Peter Magyar a été intronisé Premier ministre de la Hongrie ce samedi, offrant un nouvel espoir à son peuple, comme le souligne Ursula von der Leyen, présidente de la Commission européenne, en évoquant un "nouvel élan". L'élection de Magyar, qui a surgi sur la scène politique il y a seulement deux ans, a mis fin à un long règne de 16 ans caractérisé par le nationalisme de Viktor Orban.
Le vote s'est conclu avec 140 voix pour, 54 contre et une abstention dans un Parlement où son parti, Tisza, détient 141 sièges sur 199. Notons que cette élection s'est tenue sans la présence de Viktor Orban, qui a décidé de se retirer de la vie parlementaire.

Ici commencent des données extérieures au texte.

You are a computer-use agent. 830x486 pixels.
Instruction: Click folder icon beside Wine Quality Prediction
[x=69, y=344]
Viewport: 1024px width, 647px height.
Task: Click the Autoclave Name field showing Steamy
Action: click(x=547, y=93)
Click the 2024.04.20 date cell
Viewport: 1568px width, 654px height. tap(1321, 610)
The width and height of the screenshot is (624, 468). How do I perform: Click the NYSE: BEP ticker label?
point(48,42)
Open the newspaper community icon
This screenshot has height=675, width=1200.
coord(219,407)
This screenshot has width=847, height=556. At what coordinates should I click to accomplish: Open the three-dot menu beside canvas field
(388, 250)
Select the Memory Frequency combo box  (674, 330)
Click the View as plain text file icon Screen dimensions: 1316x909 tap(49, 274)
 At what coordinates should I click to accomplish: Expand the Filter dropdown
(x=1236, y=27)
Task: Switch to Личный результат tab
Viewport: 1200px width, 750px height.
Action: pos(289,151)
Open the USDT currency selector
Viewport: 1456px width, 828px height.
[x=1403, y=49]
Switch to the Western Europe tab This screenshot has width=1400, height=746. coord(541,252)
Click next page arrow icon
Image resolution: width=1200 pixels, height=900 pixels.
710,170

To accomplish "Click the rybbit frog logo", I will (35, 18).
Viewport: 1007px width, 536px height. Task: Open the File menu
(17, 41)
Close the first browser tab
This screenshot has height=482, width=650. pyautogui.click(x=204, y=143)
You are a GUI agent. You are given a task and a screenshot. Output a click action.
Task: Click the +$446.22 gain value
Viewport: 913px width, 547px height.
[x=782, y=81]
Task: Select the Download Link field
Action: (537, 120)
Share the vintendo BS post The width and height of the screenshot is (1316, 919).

"Je ne régnerai pas sur la Hongrie, mais je servirai mon pays," a-t-il déclaré, dénonçant la corruption que l'administration Orban aurait engendrée, privant ainsi les Hongrois des infrastructures essentielles. Magyar a également annoncé la création d'un bureau indépendant chargé d'explorer les abus commis durant les deux dernières décennies et d'enquêter sur les fonds détournés.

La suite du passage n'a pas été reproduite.